ERAs also need to maintain a written compliance manual outlining their policies and procedures while adhering to anti-fraud provisions and specific regulations, such as Regulation D, which governs private placements.

What Regulatory Bodies Do ERAs Report To?

As mentioned above, ERAs still must report on certain elements of their business to the SEC. Additionally, ERAs may also be subject to reporting requirements imposed by state regulatory authorities. While the Dodd-Frank Act created a federal regulatory framework for ERAs, some states have their own regulatory requirements for investment advisors, including ERAs. Advisors must be aware of state-specific rules and reporting obligations if they operate in states with such requirements.

Form ADV Part 1A

In Form ADV Part 1A, ERAs are obliged to provide basic information about their operations, including business practices, conflicts of interest and any disciplinary information. ERAs must update their Form ADV each year and promptly report any material changes to the information provided.

Regulation D

This SEC regulation provides a framework for companies to offer and sell securities without registration with the SEC, simplifying the process and reducing associated costs. ERAs must provide proper disclosures to investors and file a “Form D” with the SEC promptly after their first securities sale. This form contains information about the company’s executives and promoters, the offering size, and the date of the first sale. Non-compliance can lead to penalties, including fines, cease-and-desist orders, and potentially the loss of the Regulation D exemption.

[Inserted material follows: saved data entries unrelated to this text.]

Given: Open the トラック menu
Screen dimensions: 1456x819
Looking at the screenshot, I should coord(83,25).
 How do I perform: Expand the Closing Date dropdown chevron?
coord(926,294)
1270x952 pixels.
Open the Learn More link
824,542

Material Non-Public Information

As an example, let’s say that an ERA handles information about a company or its securities that isn’t publicly available. This could influence an investor’s decision, if publicly known, and include information about the company’s financial performance, strategic plans, or upcoming product launches.

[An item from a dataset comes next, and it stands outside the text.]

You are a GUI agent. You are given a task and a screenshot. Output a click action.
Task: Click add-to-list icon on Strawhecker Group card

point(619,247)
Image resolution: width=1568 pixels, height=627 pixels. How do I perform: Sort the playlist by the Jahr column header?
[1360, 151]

ERAs are expected to handle this “material non-public information carefully.” Which means that they must establish, maintain and enforce written policies and procedures designed to prevent the misuse of such information. These measures could include restricting access to material non-public information within the firm, implementing a “need-to-know” policy and monitoring trades to detect and prevent insider trading.

By doing so, ERAs can help ensure compliance with their fiduciary duties and regulatory requirements, while protecting their clients’ interests and maintaining their trust.

Bottom Line

A pair of exempt reporting advisers look over Form ADV Part I documentation before submitting it to the SEC.

Exempt reporting advisers (ERAs) play a unique and vital role in the investment advisory landscape. They cater to private funds with less than $150 million in assets under management and/or venture capital funds. Despite exemptions from certain registration requirements with the U.S. Securities and Exchange Commission (SEC), ERAs are bound by fiduciary duties and must comply with defined regulations to ensure transparency, accountability and investor protection. This includes regular reporting to the SEC, maintaining written compliance manuals and handling material non-public information with utmost care.